_Provided data_:

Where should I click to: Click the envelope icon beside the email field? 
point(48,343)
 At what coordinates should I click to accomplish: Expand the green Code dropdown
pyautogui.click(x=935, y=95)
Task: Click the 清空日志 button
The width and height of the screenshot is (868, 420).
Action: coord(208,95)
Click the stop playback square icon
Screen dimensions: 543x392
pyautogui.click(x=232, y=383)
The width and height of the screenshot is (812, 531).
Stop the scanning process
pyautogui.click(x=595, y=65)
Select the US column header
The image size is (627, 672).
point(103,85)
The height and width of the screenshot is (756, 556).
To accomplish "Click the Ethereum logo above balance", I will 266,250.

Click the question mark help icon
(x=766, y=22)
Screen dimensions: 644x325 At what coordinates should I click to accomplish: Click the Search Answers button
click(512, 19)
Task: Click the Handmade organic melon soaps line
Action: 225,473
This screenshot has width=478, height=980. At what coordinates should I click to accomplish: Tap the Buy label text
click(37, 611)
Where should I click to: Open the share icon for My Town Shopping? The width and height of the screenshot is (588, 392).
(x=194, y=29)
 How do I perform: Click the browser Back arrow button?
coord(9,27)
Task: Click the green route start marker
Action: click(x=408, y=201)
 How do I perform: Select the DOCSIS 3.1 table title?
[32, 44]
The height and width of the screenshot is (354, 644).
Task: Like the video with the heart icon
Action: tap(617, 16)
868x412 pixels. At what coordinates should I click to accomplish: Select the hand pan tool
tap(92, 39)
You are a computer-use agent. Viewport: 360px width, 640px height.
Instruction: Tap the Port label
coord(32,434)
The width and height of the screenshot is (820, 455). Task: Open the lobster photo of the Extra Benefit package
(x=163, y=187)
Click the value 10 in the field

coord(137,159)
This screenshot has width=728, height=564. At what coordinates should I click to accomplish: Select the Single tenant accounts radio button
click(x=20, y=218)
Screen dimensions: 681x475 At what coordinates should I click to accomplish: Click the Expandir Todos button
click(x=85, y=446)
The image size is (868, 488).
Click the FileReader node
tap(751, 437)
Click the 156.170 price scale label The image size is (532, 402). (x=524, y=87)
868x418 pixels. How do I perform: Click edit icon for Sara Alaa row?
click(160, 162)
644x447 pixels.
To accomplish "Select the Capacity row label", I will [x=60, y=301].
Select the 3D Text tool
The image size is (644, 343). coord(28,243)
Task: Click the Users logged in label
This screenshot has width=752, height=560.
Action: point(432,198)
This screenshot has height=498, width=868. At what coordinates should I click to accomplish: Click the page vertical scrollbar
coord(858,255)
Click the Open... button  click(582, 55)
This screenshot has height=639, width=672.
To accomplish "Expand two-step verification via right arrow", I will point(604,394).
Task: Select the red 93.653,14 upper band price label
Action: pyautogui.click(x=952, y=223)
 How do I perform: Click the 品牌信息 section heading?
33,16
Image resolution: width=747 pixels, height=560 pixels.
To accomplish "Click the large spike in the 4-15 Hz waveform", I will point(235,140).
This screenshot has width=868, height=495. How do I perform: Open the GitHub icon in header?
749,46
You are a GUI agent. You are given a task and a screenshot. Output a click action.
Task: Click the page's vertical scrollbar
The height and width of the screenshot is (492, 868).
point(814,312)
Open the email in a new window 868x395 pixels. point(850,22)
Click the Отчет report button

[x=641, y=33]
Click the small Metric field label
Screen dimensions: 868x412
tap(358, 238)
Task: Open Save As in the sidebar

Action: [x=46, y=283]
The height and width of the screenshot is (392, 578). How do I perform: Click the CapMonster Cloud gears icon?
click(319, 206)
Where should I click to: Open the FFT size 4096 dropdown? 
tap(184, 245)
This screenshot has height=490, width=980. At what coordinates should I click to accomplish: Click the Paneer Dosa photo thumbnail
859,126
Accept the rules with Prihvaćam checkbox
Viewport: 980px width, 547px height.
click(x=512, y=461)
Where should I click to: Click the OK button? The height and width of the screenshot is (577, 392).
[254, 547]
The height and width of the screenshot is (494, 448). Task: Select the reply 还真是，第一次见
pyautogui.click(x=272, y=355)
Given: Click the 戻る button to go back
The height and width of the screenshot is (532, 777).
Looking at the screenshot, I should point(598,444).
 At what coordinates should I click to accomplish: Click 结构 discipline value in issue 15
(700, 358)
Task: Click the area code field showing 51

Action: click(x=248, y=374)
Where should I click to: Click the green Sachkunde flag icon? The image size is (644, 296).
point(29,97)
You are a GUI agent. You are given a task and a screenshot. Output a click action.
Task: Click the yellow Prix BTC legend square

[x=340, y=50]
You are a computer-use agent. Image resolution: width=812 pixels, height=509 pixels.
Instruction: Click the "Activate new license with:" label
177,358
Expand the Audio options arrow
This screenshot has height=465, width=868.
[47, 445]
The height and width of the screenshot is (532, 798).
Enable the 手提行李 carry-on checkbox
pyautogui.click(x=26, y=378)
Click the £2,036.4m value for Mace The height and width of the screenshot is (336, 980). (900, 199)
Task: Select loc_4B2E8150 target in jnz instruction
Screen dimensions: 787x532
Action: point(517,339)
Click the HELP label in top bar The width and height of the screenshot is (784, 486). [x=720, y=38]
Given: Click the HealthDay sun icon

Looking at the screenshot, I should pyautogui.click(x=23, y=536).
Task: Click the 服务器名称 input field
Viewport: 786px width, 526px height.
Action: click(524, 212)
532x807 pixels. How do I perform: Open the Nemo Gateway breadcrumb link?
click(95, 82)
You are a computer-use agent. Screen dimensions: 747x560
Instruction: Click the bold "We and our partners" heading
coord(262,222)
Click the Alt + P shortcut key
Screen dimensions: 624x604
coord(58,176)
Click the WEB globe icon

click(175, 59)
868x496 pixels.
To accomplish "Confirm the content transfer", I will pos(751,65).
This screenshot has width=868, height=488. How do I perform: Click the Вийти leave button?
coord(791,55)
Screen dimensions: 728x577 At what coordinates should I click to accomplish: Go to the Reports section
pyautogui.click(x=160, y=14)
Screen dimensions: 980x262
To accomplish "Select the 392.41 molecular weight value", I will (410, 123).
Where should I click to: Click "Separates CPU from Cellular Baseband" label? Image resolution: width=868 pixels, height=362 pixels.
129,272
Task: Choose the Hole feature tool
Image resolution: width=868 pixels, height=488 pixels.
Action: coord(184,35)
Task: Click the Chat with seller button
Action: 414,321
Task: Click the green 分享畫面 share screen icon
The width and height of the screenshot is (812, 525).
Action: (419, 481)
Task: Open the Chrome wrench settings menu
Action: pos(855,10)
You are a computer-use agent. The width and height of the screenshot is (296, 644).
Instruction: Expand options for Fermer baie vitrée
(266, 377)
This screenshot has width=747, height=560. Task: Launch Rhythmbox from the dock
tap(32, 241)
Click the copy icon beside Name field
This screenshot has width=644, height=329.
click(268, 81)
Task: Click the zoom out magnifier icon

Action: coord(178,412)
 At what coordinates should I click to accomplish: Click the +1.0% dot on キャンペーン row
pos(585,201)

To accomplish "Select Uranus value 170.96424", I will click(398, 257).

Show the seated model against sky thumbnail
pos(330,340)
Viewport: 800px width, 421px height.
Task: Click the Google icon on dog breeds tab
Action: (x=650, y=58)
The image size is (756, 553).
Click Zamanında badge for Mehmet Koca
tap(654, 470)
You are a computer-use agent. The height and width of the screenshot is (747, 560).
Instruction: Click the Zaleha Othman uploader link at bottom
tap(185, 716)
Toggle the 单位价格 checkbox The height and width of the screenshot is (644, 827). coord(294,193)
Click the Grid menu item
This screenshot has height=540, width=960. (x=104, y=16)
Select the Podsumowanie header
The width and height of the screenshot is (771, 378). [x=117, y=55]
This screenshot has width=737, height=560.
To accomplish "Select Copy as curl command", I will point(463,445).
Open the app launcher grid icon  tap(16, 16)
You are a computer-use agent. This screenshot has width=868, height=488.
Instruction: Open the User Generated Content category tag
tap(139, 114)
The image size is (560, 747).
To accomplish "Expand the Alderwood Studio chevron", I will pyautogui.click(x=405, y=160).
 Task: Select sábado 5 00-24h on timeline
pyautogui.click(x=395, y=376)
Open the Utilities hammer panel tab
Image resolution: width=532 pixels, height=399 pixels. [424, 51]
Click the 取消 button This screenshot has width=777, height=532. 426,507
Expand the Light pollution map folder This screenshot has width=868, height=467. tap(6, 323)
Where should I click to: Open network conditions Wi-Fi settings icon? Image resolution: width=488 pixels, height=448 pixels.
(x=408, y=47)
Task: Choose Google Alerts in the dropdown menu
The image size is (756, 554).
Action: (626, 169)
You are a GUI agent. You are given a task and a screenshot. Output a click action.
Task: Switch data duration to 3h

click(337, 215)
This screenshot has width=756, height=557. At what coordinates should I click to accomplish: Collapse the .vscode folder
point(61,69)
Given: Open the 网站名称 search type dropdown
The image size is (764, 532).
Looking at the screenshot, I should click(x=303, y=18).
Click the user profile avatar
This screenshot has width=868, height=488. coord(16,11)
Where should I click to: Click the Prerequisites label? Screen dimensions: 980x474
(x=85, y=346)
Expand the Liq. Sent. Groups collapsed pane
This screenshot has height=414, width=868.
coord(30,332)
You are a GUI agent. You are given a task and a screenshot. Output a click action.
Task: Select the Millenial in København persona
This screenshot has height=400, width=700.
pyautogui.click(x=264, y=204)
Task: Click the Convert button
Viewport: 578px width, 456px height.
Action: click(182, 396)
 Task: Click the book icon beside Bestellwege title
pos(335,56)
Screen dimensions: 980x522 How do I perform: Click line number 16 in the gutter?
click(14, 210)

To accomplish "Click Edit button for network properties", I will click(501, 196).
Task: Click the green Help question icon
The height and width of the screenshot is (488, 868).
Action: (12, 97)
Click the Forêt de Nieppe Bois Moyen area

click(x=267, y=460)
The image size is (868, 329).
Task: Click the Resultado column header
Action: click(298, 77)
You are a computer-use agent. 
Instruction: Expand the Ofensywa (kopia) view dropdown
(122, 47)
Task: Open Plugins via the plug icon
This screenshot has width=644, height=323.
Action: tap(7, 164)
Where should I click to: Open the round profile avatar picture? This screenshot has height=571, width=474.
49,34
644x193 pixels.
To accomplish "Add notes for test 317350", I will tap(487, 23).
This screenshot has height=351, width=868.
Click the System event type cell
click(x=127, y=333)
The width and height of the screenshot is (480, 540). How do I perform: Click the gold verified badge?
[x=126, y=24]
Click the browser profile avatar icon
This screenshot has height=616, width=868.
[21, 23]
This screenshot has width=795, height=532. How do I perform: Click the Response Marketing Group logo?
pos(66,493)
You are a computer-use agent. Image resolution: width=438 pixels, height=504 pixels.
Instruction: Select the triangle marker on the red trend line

_Problem statement_: From the listing above, pick out each line where the word "Choose" appears.

_Solution for this task_:
Task: Choose the Hole feature tool
Task: Choose Google Alerts in the dropdown menu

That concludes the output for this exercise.